Output the items as a Markdown table with two columns, Row and Line, starting with the line that contains "Image resolution: width=1099" and going on through the line that contains "pyautogui.click(x=102, y=246)". Number each row, skip any blank lines, and leave the pictures out.

SUPPLIED INFORMATION —
━━━━━━━━━━━━━━━━━━━━━━━━━━━━━━
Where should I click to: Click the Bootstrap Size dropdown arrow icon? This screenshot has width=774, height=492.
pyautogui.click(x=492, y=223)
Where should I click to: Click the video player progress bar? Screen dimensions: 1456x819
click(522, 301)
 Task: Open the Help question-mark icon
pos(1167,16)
━━━━━━━━━━━━━━━━━━━━━━━━━━━━━━
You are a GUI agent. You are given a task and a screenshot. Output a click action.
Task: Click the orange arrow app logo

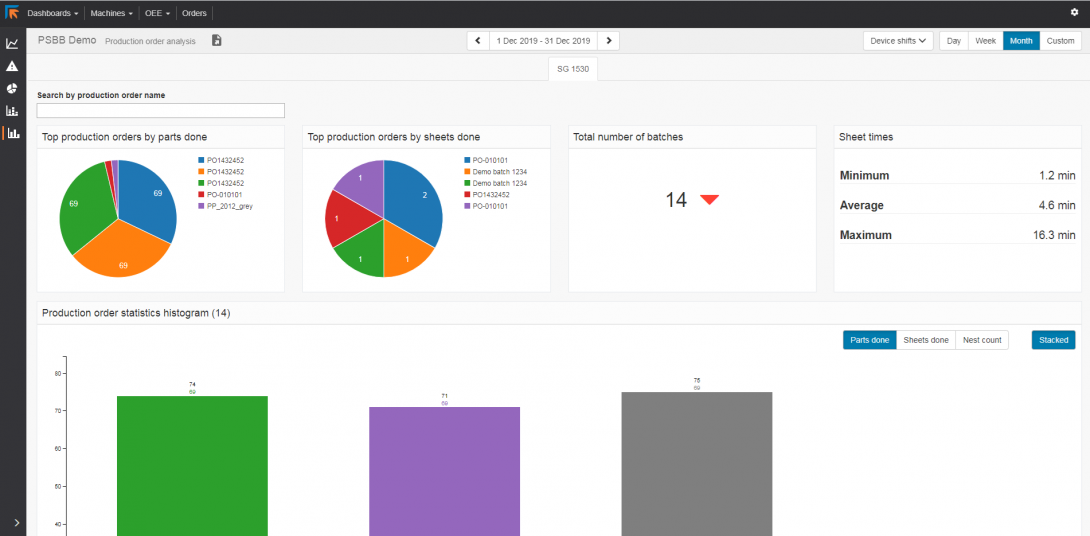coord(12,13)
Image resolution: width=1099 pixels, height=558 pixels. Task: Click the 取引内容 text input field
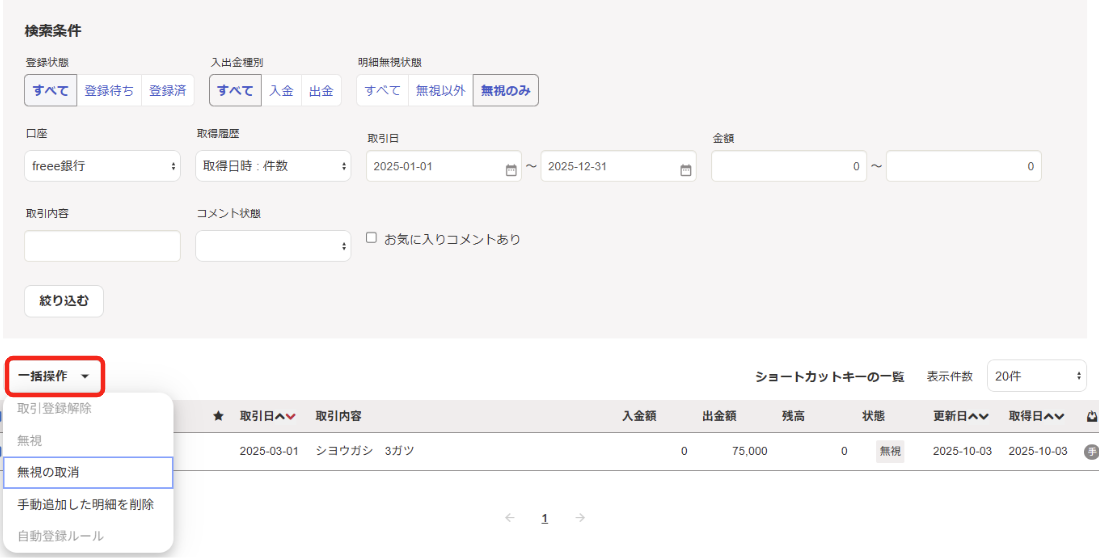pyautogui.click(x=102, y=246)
━━━━━━━━━━━━━━━━━━━━━━━━━━━━━━
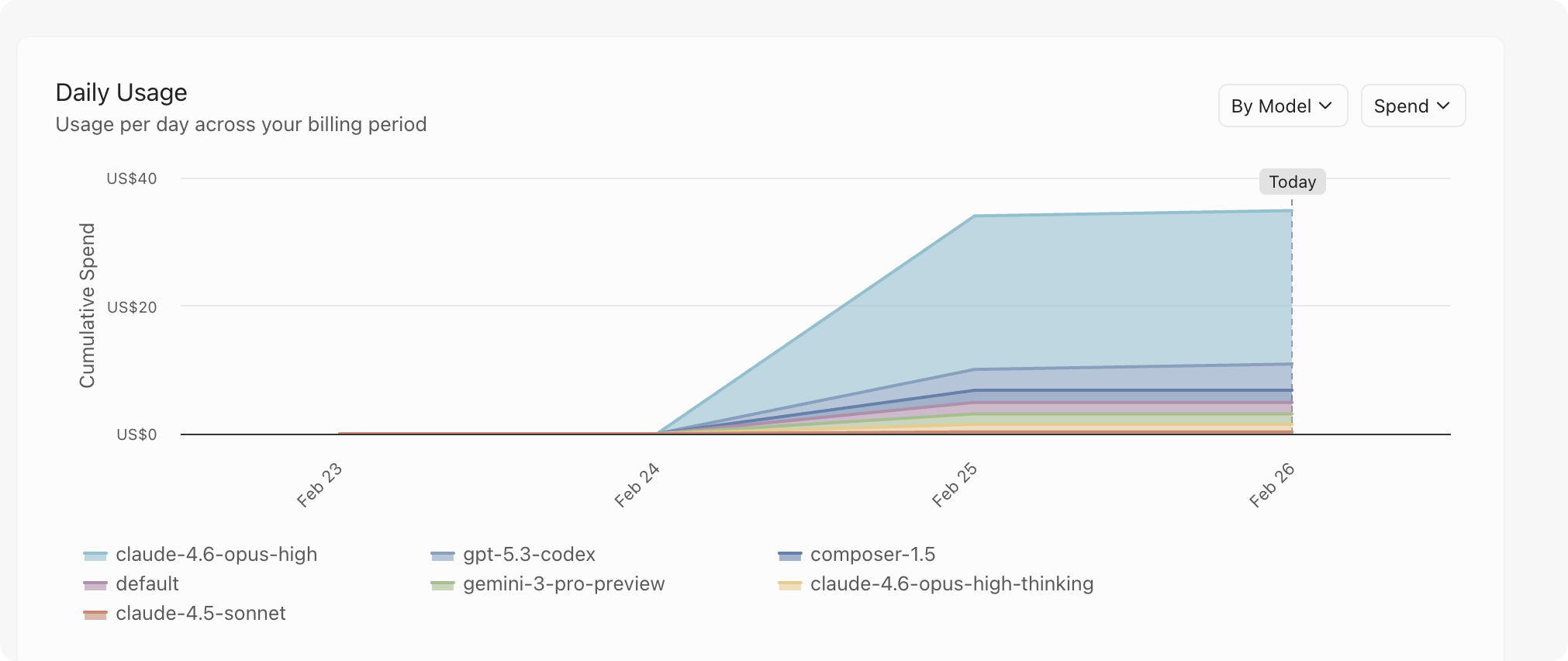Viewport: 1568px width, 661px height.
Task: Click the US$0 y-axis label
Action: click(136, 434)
━━━━━━━━━━━━━━━━━━━━━━━━━━━━━━
THE RESULT —
| Row | Line |
|---|---|
| 1 | Image resolution: width=1099 pixels, height=558 pixels. Task: Click the 取引内容 text input field |
| 2 | pyautogui.click(x=102, y=246) |